**PROVIDED TEXT**.
Don’t Punish Amazon For Serving Customers Well

Updated on

New media ballyhooer Douglas Rushkoff made waves this week. Citing an un-named friend who went hysterical about Amazon.com’s purchase of Whole Foods, he asserted that such “unease is widespread, and has raised new calls for breaking up Jeff Bezos’s impending monopoly by force.”[1]

The company has “surely,” he claimed, “reached too far.”

Apparently, serving customers exceptionally well is bad for business.

Yes, he almost totally ignored the pro-consumer benefits of Amazon. Had to – his case makes no sense when you factor in us consumers.

He focused, instead, on Amazon’s success in terms of its recent “online and offline retail sales growth” and its control of 40 percent of cloud storage and streaming services.

When businesses get big and cease to serve customers, they fail.

**EXERCISE**. Change "consumers" to "shoppers" in the Amazon commentary, and write out the passage from "Apparently, serving customers" to "and streaming services." with that replacement. Base every response solely on the Amazon commentary.

**DATA SECTION**.

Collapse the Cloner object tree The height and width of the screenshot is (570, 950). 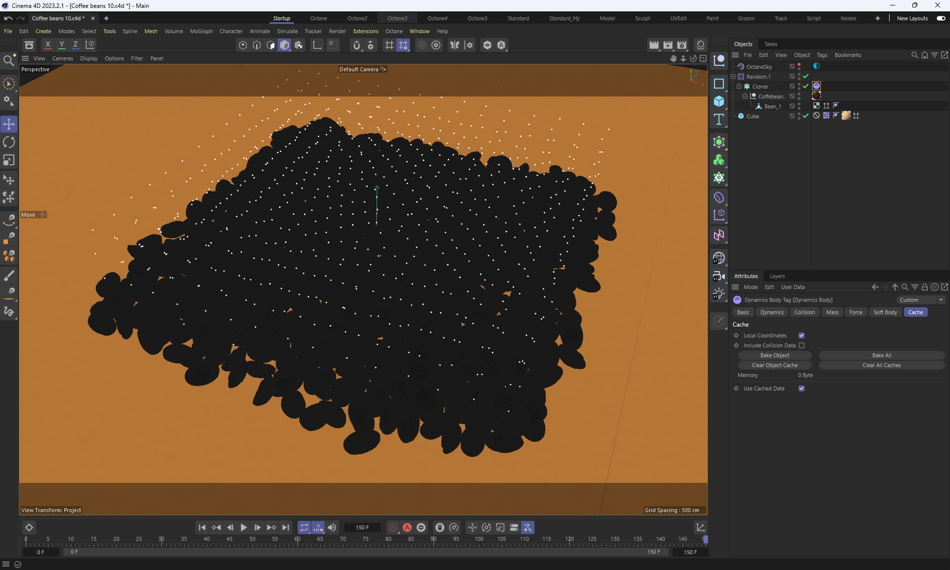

**RESULT OF THIS EXERCISE**.
Apparently, serving customers exceptionally well is bad for business.

Yes, he almost totally ignored the pro-consumer benefits of Amazon. Had to – his case makes no sense when you factor in us shoppers.

He focused, instead, on Amazon’s success in terms of its recent “online and offline retail sales growth” and its control of 40 percent of cloud storage and streaming services.